BSidesLuxembourg 2026

The technical track of the AI security village

The technical track of the AI security village

AI agents are different from regular LLM apps — they plan steps, call tools, and chase goals across multiple interactions. This added complexity introduces new kinds of security risks that aren’t widely understood yet.

In this talk, I’ll walk through demos of vulnerabilities from the OWASP Agentic AI Threats. These include goal hijacking, alignment faking, orchestration misuse, and time-based attacks that exploit how agents behave over multiple steps or sessions. I’ll show how attackers can trick agents into following the wrong goals, leaking data, or using tools in unsafe ways — all through practical examples.

Event Strategy & Structure

Core Mission: A 2-day, open-floor "village" dedicated to exploring real-world security risks in Agentic AI, Model Context Protocol (MCP) architectures, and LLM workflows.

Alignment: All content and threat models are strictly aligned with OWASP guidance (LLM Top 10 & AI Security Exchange).

Dynamic Flow: Unlike traditional linear training, this is an exploratory space. The schedule is fluid; organizers will pivot topics, attack scenarios, and deep dives in real-time based on what attendees find most interesting.

Village Logistics

Open Access: The village runs continuously for two days with no fixed start/stop times.
Drop-in Format: Attendees are free to enter, observe, leave, and return at will. This supports the casual, "hallway con" culture of BSides events.
Parallel Tracks: Multiple activities (demos, labs, discussions) happen simultaneously, allowing for natural scaling of depth from beginner to advanced levels.

Organizer Responsibilities (The Blue Team/Red Team)

Live Operations: Organizers act as facilitators, maintaining intentionally vulnerable infrastructure (LLMs, RAG pipelines, Autonomous Agents, MCP Servers).

Interactive Walkthroughs: Instead of formal talks, organizers provide short, continuous breakdowns of attacks, explaining why a specific trust boundary failed or how a design choice created a vulnerability.

Adaptive Defense: Based on audience feedback, organizers will live-patch systems or remove mitigations to demonstrate how security controls impact attack feasibility.

Attendee Experience (The Red Team)
Hands-on Exploitation: Attendees can directly interact with deployed systems to attempt prompt injection, logic-based attacks, and tool abuse.
Feedback Loop: Attendees actively shape the curriculum by voting on which systems to attack next or requesting deeper focus on specific failure modes.
Collaborative Defense: A key component is discussing defenses; attendees can propose architecture changes or guardrails, which organizers can discuss or implement live.

Hands-on Labs & Infrastructure
Self-Paced Playgrounds: Dedicated stations will run continuously for independent learning.
Dreadnode Crucible: Focuses on practical exploitation of LLMs and agents.
Lakera Gandalf / Agent Breaker: Gamified challenges covering prompt injection, goal hijacking, and instruction drift.
Purpose: These labs ensure that even if the live demo is advanced, beginners have a place to start learning fundamentals.

Agenda:

Breaking LLM Systems
Theme: Fundamentals of LLM vulnerabilities and the OWASP LLM Top 10.
Live Targets: Minimalist LLM deployments and chat interfaces.
Deep Dives:
Guardrails: Examining internal mechanics and demonstrating how to bypass practical limitations.
RAG Security: attacking Vector Databases and poisoning retrieval contexts (RAG-specific threats).

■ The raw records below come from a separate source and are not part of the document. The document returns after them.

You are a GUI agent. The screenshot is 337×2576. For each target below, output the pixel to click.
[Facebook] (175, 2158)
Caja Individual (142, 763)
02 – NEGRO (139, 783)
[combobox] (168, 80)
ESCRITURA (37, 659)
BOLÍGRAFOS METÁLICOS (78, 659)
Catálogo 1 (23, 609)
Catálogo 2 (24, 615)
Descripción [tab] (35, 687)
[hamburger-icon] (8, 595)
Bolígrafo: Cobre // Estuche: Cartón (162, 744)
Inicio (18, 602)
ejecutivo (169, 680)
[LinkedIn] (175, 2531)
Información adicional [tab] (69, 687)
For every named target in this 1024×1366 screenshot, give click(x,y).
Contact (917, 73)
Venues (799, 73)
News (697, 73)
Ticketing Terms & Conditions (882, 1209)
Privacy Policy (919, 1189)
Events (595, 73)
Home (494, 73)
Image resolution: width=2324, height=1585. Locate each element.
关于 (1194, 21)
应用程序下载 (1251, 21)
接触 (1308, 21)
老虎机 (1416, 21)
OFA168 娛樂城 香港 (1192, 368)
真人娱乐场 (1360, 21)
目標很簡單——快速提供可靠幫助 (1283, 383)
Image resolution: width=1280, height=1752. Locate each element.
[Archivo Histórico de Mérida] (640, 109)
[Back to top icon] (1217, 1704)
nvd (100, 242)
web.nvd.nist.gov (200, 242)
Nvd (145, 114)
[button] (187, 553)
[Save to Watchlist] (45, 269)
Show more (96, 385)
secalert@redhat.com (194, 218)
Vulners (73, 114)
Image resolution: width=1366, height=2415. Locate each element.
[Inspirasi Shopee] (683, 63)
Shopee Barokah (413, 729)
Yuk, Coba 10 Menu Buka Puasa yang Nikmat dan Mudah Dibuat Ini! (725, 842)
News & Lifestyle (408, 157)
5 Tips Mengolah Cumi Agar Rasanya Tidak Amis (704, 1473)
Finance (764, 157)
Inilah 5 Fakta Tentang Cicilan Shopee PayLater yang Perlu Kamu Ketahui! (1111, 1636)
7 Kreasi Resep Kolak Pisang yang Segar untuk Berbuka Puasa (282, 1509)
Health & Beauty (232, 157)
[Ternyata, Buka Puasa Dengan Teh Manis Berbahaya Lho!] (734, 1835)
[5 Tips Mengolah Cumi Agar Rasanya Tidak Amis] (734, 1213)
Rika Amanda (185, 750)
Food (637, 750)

Agenda: Agentic AI & MCP Security
Theme: The core focus of the village—Autonomous Agents and the Model Context Protocol (MCP).
Complex Workflows: Demos will feature multi-step agents that can plan, execute, and interact with external tools.
Key Attack Vectors:
Instruction Hijacking: Forcing an agent to deviate from its original goal.
Tool Abuse: Exploiting over-privileged MCP capabilities (e.g., an agent with unrestricted file access).
Trust Boundaries: Analyzing failures in the handshake between Agents and MCP servers.